======== TEXTO DEL EJERCICIO

Casemiro y la decadencia sentimental del aficionado
Preguntarnos cómo o quién sí puede guardar para siempre el afecto perdido, quizá sea demasiado en este pobre mundo que no sabe por qué existe
Aviso a navegantes rezagados en los chiringuitos o en el posible estado estacionario del limbo vacacional –si procede–, que esta no es la sección de Deportes y que quien escribe no sabe a ciencia cierta cuántas copas de Europa en su formato religioso–solemne, de hiperbólicos cantos de entrada, puede tener ya en sus vitrinas el Madrid de Florentino, así que objetividad, lo que se dice objetividad, la justa por estos pagos.
Sí sé que una noche, al irme de la redacción de El Debate, estaban ahí jugando y perdiendo, que al día siguiente habían ganado y descubrí que ya no estaban «los Sergio Ramos», ni tampoco «los Cristianos», justo como en la vida social; que ya nadie parecía echarles de menos en la grada, que ya habían superado el bache sentimental, el vacío, la promesa de amor eterno, entre imágenes épicas de besos al escudo y la Sinfónica de Mordor atenuando en molto vivace el ruido de impresoras con un nuevo contrato calentito.
El caso es que las ausencias de jugadores, antaño necesarios, decisivos ellos para los corazones del aficionado, me dejaron existencialmente dubitativo, con el alma y el ascensor lleno de preguntas hasta la salida. Pero en seguida se me pasó la circunspección con la charla del estanquero y al ver por la calle esos enjambres tristes de ciclistas–camareros con todo el deseo hambriento de los madriles a su espalda: visión que, no sé por qué, me recordó a Bombay y a sus hombres-taxi para parejas que van detrás de una pizca de moderada reencarnación.
En cualquier caso, y para despejar el balón, mientras me informo a toda prisa de que Bale partió con su expreso de Cardiff a otra parada, que siguen Kroos y el otro –que ahora no recuerdo–, y que el madridismo también sigue en plan ganador, se cierne de nuevo sobre el Bernabéu la zozobra y el desamor por el bendito parné, como si la gente viviera del aire o de la camiseta, digo...
Porque Casemiro se va; se va para siempre. No volverá a ser el muro de contención, ni el baluarte de la esencia blanca y esas cosas exageradamente bonitas que decimos, intentando disipar el trágico e inevitable sino de la despedida, o el de la mentira que intenta ser verdad para no afrontar el inminente olvido.

================

= ACTIVIDAD =
Reescribe el fragmento del texto sobre Casemiro que comienza con las palabras "Casemiro y la" y termina con "por estos pagos.", y cambia "chiringuitos" por "bares de playa". El material no interviene en nada de esto.

======== DATOS DE ORIGEN

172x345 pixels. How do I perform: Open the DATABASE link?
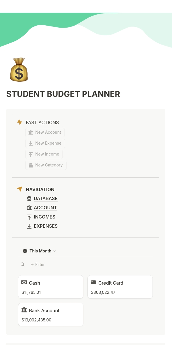pyautogui.click(x=46, y=198)
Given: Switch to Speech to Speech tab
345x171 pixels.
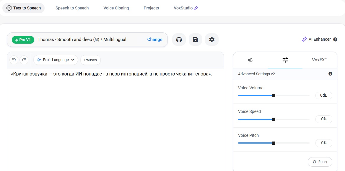Looking at the screenshot, I should click(x=72, y=8).
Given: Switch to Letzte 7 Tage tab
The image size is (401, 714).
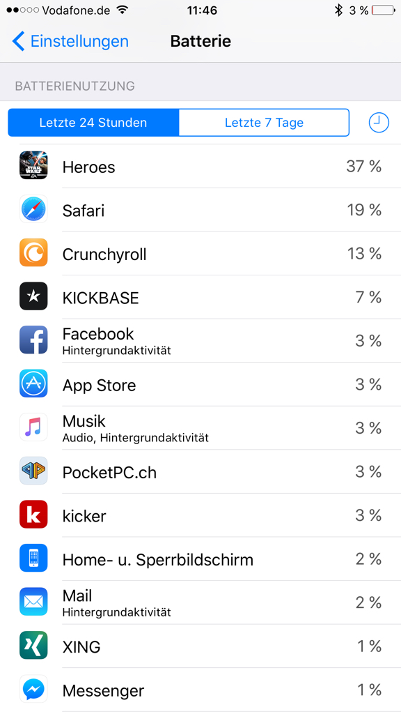Looking at the screenshot, I should [264, 123].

================

= RESPUESTA =
Casemiro y la decadencia sentimental del aficionado
Preguntarnos cómo o quién sí puede guardar para siempre el afecto perdido, quizá sea demasiado en este pobre mundo que no sabe por qué existe
Aviso a navegantes rezagados en los bares de playa o en el posible estado estacionario del limbo vacacional –si procede–, que esta no es la sección de Deportes y que quien escribe no sabe a ciencia cierta cuántas copas de Europa en su formato religioso–solemne, de hiperbólicos cantos de entrada, puede tener ya en sus vitrinas el Madrid de Florentino, así que objetividad, lo que se dice objetividad, la justa por estos pagos.